It was squirting out a pale white liquid, a thin fountain that was over three metres high before it started to break apart into a shower of globules that kept on going, oscillating
wildly as they sprayed out into the vacuum.
‘Did the Viking get any?’ Laura demanded as Ayanna tried to regain control of the tumbling lander, slowing the gyrations and stabilizing the trajectory.
‘What?’
‘The samplers in the drill head? Did any of that stuff touch them before the pressure blew it off?’
‘I think so. Hang on.’
The pale fountain was slowing, shrinking. Within seconds it was just a tiny runnel of syrupy fluid trickling out of the puncture hole. A thin fog swirled gently around it as it began to vacuum
boil.
‘If all the globes are full of liquid, then Ibu and Rojas can’t be inside them,’ Joey said.
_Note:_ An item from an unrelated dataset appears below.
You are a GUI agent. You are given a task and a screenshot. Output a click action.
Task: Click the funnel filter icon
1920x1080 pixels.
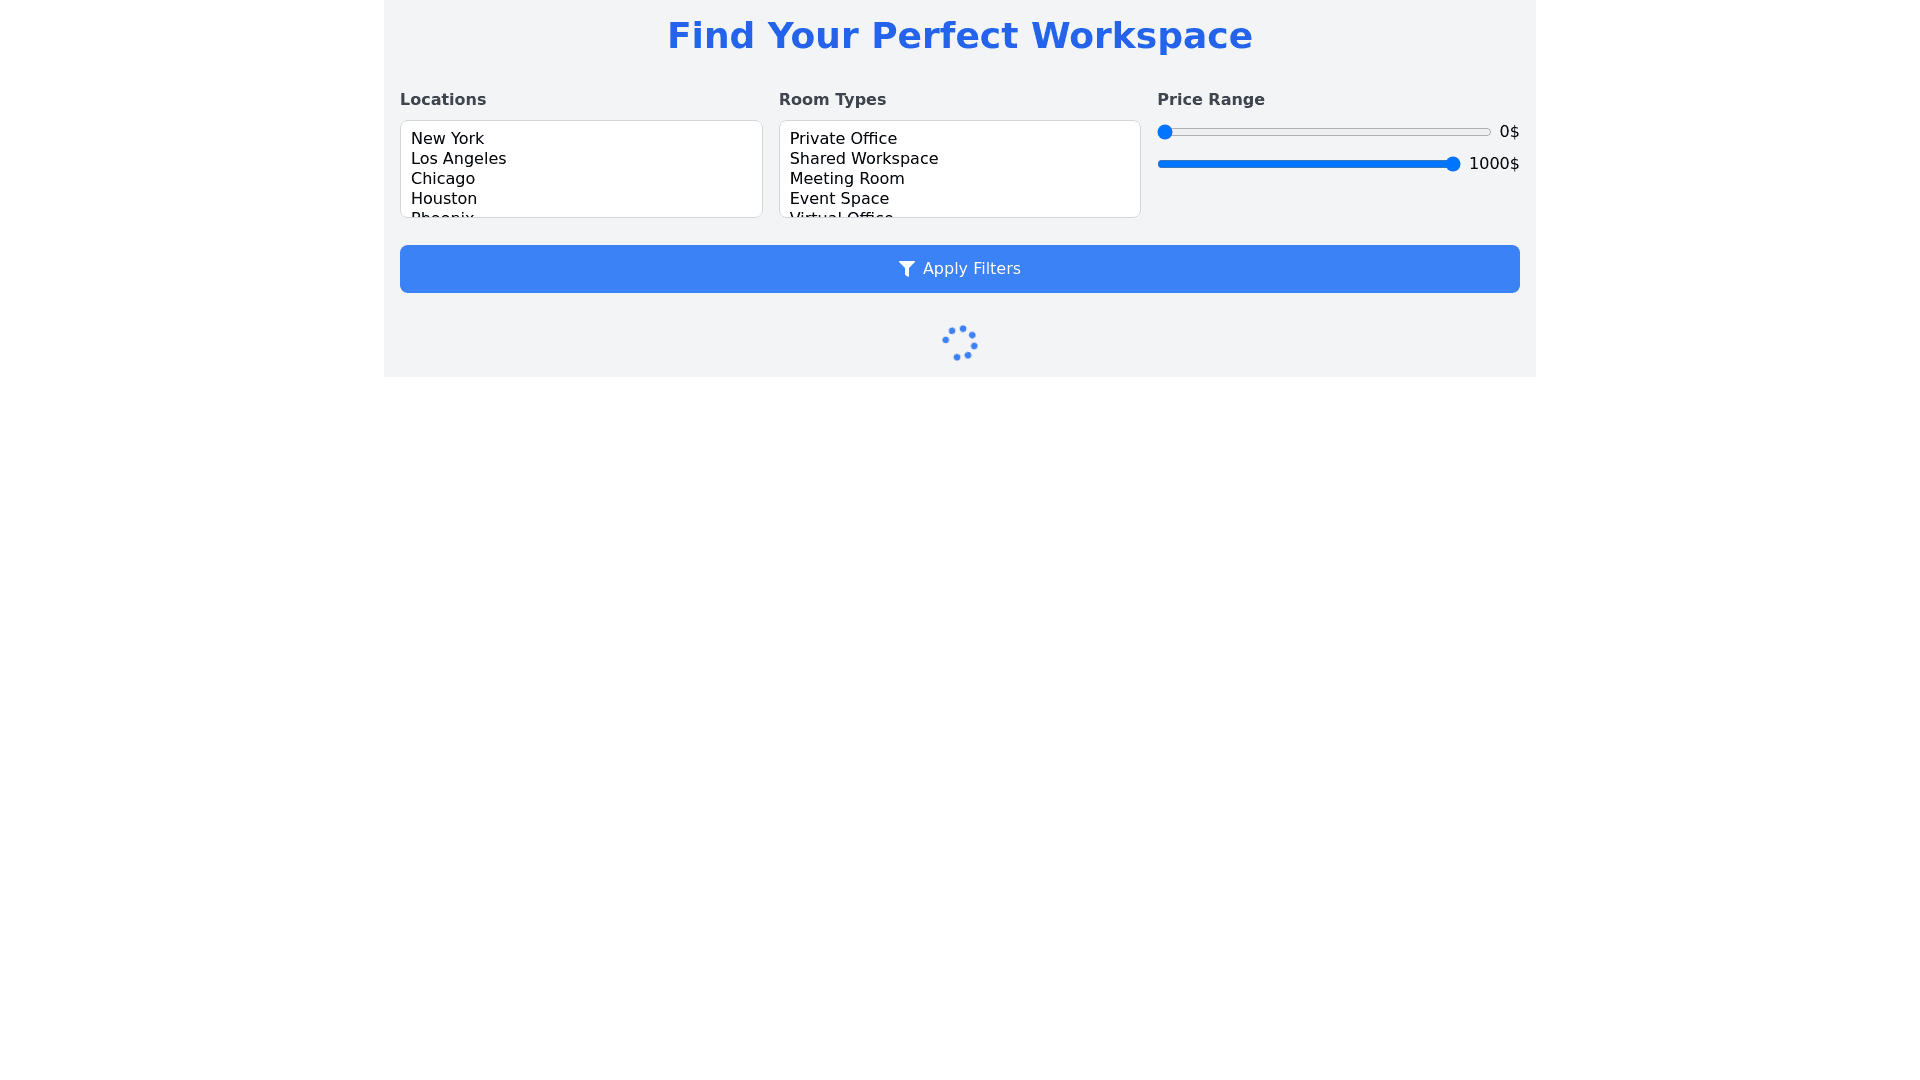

Laura glared at the globe and its bubbling wound. ‘Then where the hell are they?’
‘Same place as the
Vermillion
and the Mk24s.’
‘You’re not helping.’
‘I’ve got the Viking stable,’ Ayanna said. ‘The drill samplers did get something.’
They both turned to watch the display screen on the console bring up the preliminary spectral analysis.
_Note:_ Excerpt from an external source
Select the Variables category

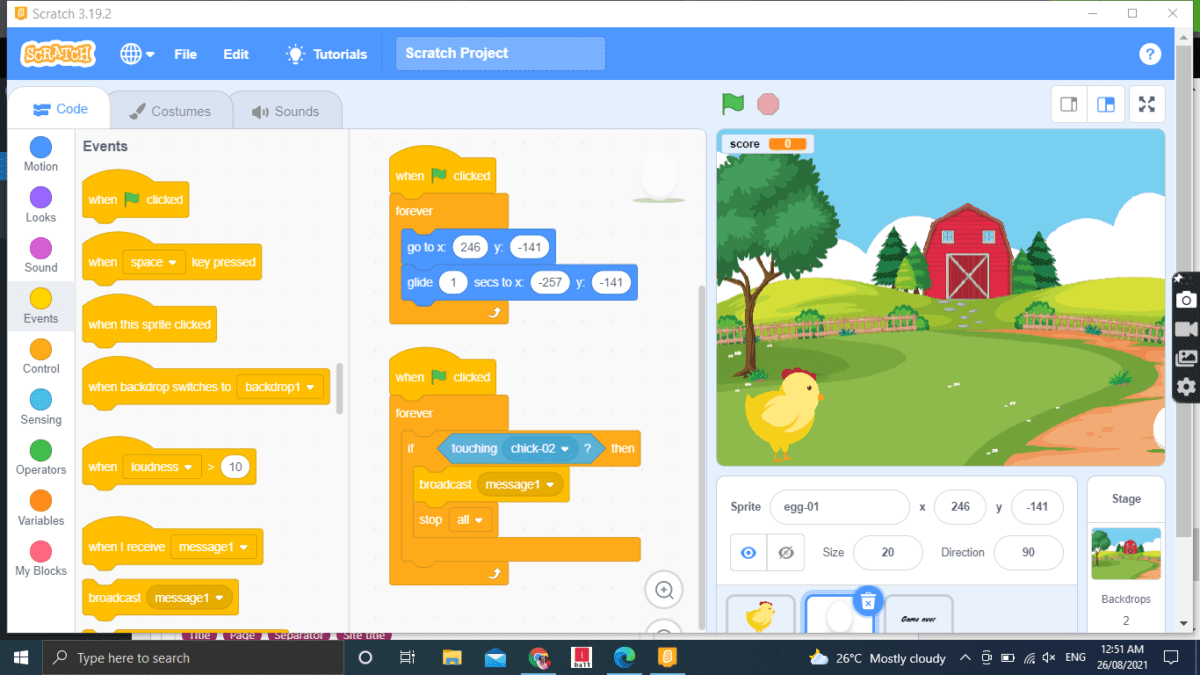click(40, 510)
‘Hydrocarbons,’ Laura read the raw data, the routines in her macrocellular clusters running analysis. ‘Water. Sugars. What’s that? Looks like a protein
structure.’
‘The fluid’s organic,’ Ayanna said in shock. ‘The globes are alive.’
The cabin lighting went off, to be replaced by the low blue-tinged glow of the emergency lighting. Somewhere in the shuttle a fire alarm was shrieking.
*
It had taken a power screwdriver from the equipment locker to prise the panel off the passenger cabin bulkhead. By the time they did that, the composite panel was blackening
and starting to blister. There were no flames inside, but the power cell was glowing. Spraying it with extinguisher gel wasn’t the answer.
Laura yanked one of the emergency suits out of its overhead wallet and jammed her arm into the sleeve. The glove had just enough insulation. With Ayanna cutting through the power cell’s
surrounding cables and mountings, she tugged it out and lumbered her way down to the payload bay. The whole suit went into the airlock, wrapped around the now-sizzling power cell. She slapped the
emergency evacuation button. And the smouldering mess went flying off into space when the outer hatch peeled open.
‘Got another one,’ Ayanna was calling from the passenger cabin above the multiple alarm sirens.
Laura started opening lockers, hunting for some decent tools. Her hand was blistered where the power cell’s runaway heat had soaked through the suit glove’s insulation. She hauled
herself back to the passenger cabin, lugging a utility belt.
In the end they had to remove four of the shorted-out power cells and physically inspect the rest. There were seventeen in the shuttle.
‘Just brilliant,’ a shaking Ayanna said when they checked behind the last panel. ‘There have been so many Void glitches they finally induced a genuine problem.’
Laura’s u-shadow managed to link to the power cells’ management processor. ‘Power surge broke the cut-offs here, but they fused in safe mode. We need to replace the main
circuits if we want to enable the systems it supplies.’
Ayanna gave the passenger cabin a disgusted look. The blueish emergency lighting was somehow cooling, and the panels floated about chaotically, along with fragments and broken cabling
they’d cut free. One of the portable atmosphere filters they’d brought in to deal with the fumes was creating a steady breeze, which stirred all the fragments. They were constantly
flicking them away from their eyes. ‘We don’t have time to deal with this crap,’ she said. ‘It’s only the backups which have failed, not the main fusion tubes. And
there are still a whole load of power cells left. It was just the ones in here that absorbed the surge.’